Analytic solution to a Volterra integral equation with kernel divided by continous differentiable function

Question

I have been struggling with the following Volterra integral equation for days: $$f(x)=A_{1}-\frac{A_{2}}{h(x)}+\lambda \int_{a}^{x}\frac{h^{\prime }(s)}{h(x)}f(s)ds$$ , where a, A1 and A2 are positive constants, $\lambda$ is a negative constant, and $h(x)$ is a continuously differentiable function. It is a Volterra integral equation of second kind, and I have tried Adomian Decomposition Method or converting the problem to an ODE of initial value, but I am not able to solve it even if I consider the simplest case: h(x)=x. Does this type of integral equation have analytic solution? May Laplace transformation help to solve it? If I have to resort to numerical methods, are there available libraries for Mathematica, Matlab or other software I could use? Any help will be greatly appreciated.

Answer 1

One can brute force this using functional analysis techniques (which I just pray you know). I assume that $h$ does not vanish on $[a, b]$ where $b>a$ and is continuous on that domain. Some steps you will have to calculate for yourself, I do not want the answer to be too long...
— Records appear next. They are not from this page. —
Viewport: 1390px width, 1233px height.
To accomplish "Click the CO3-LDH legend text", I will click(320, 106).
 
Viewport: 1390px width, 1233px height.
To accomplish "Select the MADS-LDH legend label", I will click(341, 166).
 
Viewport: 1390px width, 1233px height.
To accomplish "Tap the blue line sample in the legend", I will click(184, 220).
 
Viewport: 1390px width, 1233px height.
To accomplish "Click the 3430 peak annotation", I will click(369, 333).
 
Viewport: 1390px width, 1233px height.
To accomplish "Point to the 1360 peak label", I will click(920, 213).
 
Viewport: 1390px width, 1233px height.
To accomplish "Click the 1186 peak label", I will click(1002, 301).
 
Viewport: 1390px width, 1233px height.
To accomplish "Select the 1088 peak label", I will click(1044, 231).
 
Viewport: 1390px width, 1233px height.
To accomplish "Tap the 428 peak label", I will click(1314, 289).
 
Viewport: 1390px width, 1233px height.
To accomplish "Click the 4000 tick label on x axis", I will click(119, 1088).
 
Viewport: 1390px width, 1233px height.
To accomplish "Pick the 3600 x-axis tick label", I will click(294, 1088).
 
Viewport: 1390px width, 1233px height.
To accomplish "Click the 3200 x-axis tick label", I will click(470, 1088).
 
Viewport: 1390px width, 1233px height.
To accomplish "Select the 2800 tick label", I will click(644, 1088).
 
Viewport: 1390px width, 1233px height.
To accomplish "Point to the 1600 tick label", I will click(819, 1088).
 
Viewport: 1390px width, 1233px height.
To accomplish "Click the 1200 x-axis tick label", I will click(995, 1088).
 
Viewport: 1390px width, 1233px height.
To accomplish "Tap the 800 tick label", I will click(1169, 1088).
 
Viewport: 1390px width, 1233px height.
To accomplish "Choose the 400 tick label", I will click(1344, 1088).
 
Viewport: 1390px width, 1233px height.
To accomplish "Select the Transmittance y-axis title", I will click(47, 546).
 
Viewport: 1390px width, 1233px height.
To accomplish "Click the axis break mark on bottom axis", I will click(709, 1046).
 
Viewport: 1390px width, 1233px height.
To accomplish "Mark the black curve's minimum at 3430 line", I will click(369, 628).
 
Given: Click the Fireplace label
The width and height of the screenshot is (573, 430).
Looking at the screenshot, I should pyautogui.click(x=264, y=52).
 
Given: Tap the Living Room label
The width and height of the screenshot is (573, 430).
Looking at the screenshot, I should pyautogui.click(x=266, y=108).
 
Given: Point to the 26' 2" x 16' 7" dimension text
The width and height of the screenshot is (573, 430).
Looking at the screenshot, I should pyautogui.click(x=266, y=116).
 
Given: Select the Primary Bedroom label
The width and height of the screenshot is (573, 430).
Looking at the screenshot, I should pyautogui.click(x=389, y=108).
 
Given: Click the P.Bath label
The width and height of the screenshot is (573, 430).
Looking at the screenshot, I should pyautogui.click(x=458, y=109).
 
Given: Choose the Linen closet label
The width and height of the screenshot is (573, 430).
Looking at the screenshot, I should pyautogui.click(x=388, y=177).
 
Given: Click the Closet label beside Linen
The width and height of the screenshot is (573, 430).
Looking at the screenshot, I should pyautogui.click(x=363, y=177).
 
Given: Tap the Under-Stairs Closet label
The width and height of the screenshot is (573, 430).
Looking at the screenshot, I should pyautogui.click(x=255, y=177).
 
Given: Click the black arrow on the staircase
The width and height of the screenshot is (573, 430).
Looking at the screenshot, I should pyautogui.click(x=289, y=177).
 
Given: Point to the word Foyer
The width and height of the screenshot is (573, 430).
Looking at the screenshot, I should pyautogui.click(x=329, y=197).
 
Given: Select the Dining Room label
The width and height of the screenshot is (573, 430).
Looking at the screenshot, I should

We equip the space $C([a, b])$ with the usual norm $\lVert f \rVert_{\infty} := \sup_{x \in [a, b]} \lvert f(x) \rvert$. Consider the continuous linear operator $T: C([a, b]) \rightarrow C([a, b])$, $$ (Tf)(x) := \int^x_a k(s, x) f(s)~\mathrm{d}s $$ where $k \in C([a, b]^2)$ is defined as $k(s,x) := \lambda\frac{h'(s)}{h(x)}$. Let $K := \sup_{(s, x) \in [a, b]^2} \lvert k(s, x) \rvert$.

Then let $n \in \mathbb{N}$ be very large. We consider $T^n$, the $n$-time composition of $T$ with itself. Then, for any $f \in C([a, b])$ and any $x \in [a, b]$ we can prove that $$ \left \lvert (T^nf)(x) \right \rvert \leq \lVert f \rVert_\infty K^n \int^x_a \int^{x_1}_a ... \int^{x_{n-1}}_a~\mathrm{d}x_n~\mathrm{d}x_{n-1}...~\mathrm{d}x_1 = \lVert f \rVert_\infty\frac{K^n (x-a)^n}{n!}\leq \lVert f \rVert_\infty\frac{K^n(b-a)^n}{n!}. $$ So for $n$ very large, we have that $\lVert T^n \rVert < 1$, where $\lVert \cdot \rVert$ denotes the operator norm. Therefore the Neumann-Series $\displaystyle \sum_{n = 1}^\infty T^n$ converges in the operator norm. Thus $T- \mathrm{Id}$ has an inverse. In other words: For every $v \in C([a, b])$ the equation $$ v = Tf - f $$ has a unique solution $f \in C([a, b])$. Choose $v(x) := \frac{A_2}{h(x)}-A_1$ and you get a solution for your integral equation that is continuous on $[a, b]$.

So yes, there exists an analytic solution on compact intervals $[a, b]$, no doubt. Just iterating this argument for larger and larger intervals should give us a continuous solution on $[a, \infty)$... Maybe one can allow $x \in [\beta, b]$ where $\beta < a < b$ - which I don't expect to do any harm, but I would have to compute that separately. Then we would get a solution in $[\beta, b]$